The programme also noted that once the original founder of a cult dies, or has been discredited in some way, belief in him or her can persist, with followers persuading themselves that their leader has miraculously transferred to a higher plane of existence. (Further information about cults and their leaders can be found on The Cult Education Institute web-site.)
Many modern religious movements conform to this pattern: The Church of Latter Day Saints (Mormons), Jehovah’s Witnesses, Christian Science, the Unification Church (Moonies), Scientology and Branch Davidians to name but a few. Orthodox Christians are always eager to point out the apostate, cultish nature of these heterodox ‘churches’, blind to the fact that their own belief system began in exactly the same way. The original Jesus movement had all the hallmarks of a cult and its leader the characteristics of a cult leader:
Jesus insisted that only he had a direct line to God and Higher Truth:
For example in Matthew 10.32–33: Whoever acknowledges me before others, I will also acknowledge before my Father in heaven. But whoever disowns me before others, I will disown before my Father in heaven
and John 14.23: Anyone who loves me will obey my teaching. My Father will love them, and we will come to them and make our home with them.
He demanded his teaching be followed exclusively:
For example in Luke 10.16: He who listens to you, is listening to me; and he who rejects you is rejecting me; and he who rejects me is rejecting him who sent me
and Matthew 12.30: Whoever is not with me is against me, and whoever does not gather with me scatters.
He expected his followers to sever ties with family and non-believing friends:
For example in Luke 14.26: If anyone comes to me and does not hate his own father and mother and wife and children and brothers and sisters, yes, and even his own life, he cannot be my disciple.
He told those interested in joining his movement to give up material possessions: Matthew 19.21: If you want to be perfect, go, sell your possessions and give to the poor, and you will have treasure in heaven. Then come, follow me.

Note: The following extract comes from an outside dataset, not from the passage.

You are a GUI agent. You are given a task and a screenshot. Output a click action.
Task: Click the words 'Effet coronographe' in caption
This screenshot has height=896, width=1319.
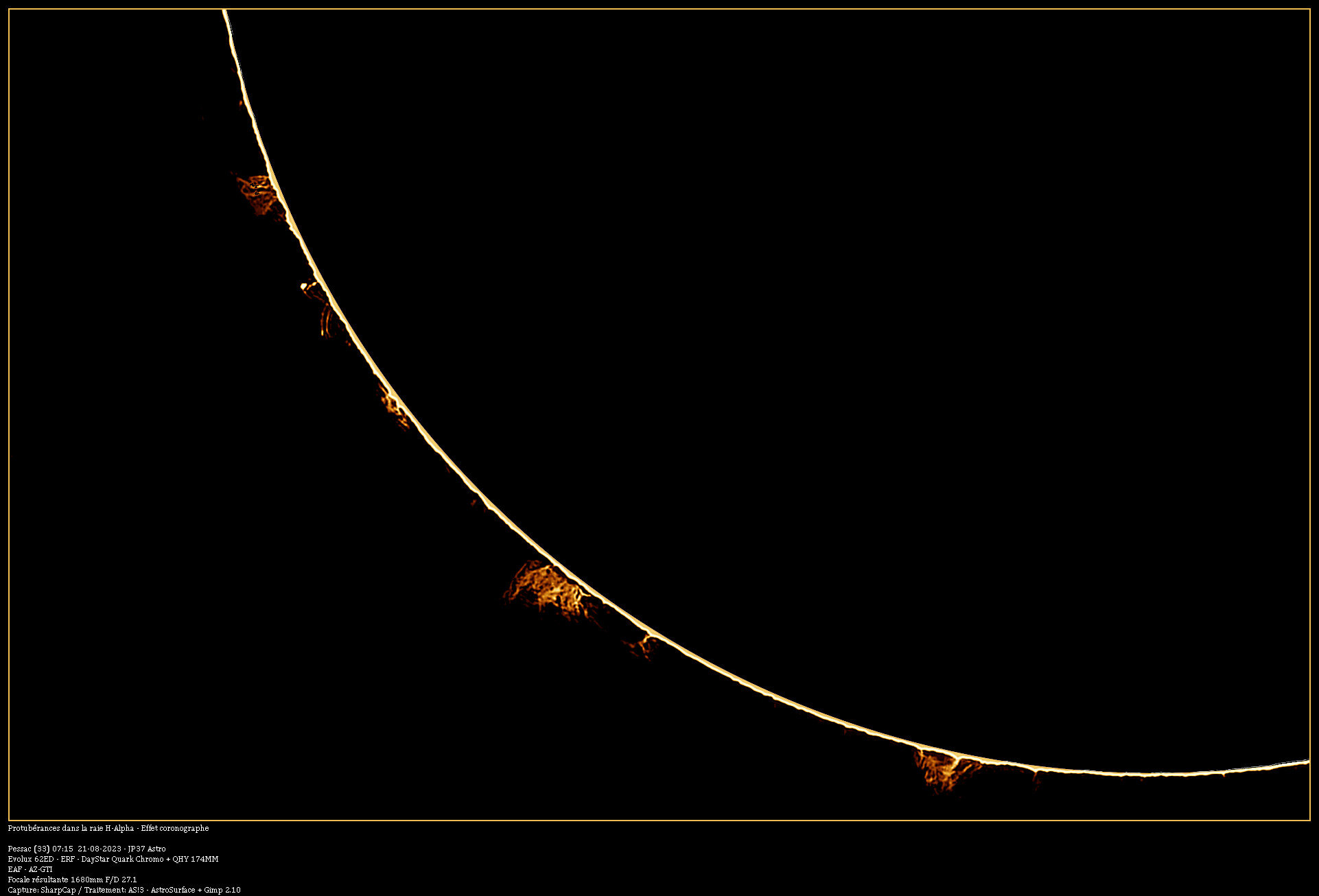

and when he died, his followers persuaded themselves he’d gone on to a higher plane: Luke 24.51: While he blessed them, he parted from them and was carried up into heaven.
What do we learn from this? That if it looks like a cult, sounds like a cult and behaves like a cult then the chances are, it’s a cult. Christianity is just a first century cult that hit the big time. We are now so used to having it around – how legit it became! – we overlook its origins and essential characteristics. These are exactly the same as any other cult, both before and since.